(Stored dataset items)
•••••

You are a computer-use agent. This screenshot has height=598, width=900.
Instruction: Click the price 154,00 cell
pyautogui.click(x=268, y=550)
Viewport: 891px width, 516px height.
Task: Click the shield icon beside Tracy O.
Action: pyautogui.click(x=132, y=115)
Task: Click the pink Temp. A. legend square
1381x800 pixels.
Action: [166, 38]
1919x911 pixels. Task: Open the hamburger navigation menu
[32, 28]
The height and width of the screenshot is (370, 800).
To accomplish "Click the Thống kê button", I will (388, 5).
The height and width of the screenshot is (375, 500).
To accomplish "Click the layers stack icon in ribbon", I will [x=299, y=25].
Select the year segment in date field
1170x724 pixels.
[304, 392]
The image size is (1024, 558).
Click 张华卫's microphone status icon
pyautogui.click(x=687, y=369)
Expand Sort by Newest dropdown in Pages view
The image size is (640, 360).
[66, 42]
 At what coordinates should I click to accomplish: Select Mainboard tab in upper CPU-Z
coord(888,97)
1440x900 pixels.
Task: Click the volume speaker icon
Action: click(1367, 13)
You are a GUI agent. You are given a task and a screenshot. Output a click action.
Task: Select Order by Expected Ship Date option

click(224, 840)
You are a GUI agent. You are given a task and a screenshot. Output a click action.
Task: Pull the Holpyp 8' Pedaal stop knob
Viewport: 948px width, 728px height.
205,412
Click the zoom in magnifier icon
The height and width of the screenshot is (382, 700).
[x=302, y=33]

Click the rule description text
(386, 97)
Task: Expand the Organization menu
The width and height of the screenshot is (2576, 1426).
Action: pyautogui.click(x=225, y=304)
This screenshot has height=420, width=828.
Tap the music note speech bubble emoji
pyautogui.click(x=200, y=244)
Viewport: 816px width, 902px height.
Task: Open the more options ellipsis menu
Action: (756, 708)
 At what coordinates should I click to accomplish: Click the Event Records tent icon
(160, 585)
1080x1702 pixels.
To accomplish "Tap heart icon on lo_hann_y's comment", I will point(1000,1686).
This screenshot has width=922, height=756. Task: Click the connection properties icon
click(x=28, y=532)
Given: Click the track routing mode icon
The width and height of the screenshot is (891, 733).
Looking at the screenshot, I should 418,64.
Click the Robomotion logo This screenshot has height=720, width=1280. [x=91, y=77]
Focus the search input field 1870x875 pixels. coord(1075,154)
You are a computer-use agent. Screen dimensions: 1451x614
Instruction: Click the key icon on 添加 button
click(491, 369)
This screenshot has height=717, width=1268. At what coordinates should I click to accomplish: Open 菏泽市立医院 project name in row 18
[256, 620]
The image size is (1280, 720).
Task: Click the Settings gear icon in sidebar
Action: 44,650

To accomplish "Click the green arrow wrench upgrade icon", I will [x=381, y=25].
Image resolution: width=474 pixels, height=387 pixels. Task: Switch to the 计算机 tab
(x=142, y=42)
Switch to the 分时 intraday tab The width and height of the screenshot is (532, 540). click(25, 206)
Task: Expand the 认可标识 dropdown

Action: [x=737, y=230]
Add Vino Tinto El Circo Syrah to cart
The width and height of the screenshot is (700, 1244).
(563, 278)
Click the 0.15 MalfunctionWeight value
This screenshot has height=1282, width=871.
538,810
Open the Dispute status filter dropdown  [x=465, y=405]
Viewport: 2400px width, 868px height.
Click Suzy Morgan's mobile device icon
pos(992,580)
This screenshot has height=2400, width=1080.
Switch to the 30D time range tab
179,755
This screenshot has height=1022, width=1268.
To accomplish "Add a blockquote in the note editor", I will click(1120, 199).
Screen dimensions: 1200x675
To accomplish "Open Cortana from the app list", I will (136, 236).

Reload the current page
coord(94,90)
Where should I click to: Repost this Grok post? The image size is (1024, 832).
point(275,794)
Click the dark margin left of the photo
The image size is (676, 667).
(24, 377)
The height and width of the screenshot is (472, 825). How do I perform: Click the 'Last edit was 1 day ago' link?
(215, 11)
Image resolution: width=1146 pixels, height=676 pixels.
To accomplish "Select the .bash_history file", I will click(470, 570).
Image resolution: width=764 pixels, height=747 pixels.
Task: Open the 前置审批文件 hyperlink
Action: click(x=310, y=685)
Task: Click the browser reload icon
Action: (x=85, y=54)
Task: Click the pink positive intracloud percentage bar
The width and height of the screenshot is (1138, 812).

•••••

- _Exercise details_: Copy out each line of the entries where the word "pink" is found.

- _Exercise response_:
Task: Click the pink Temp. A. legend square
Task: Click the pink positive intracloud percentage bar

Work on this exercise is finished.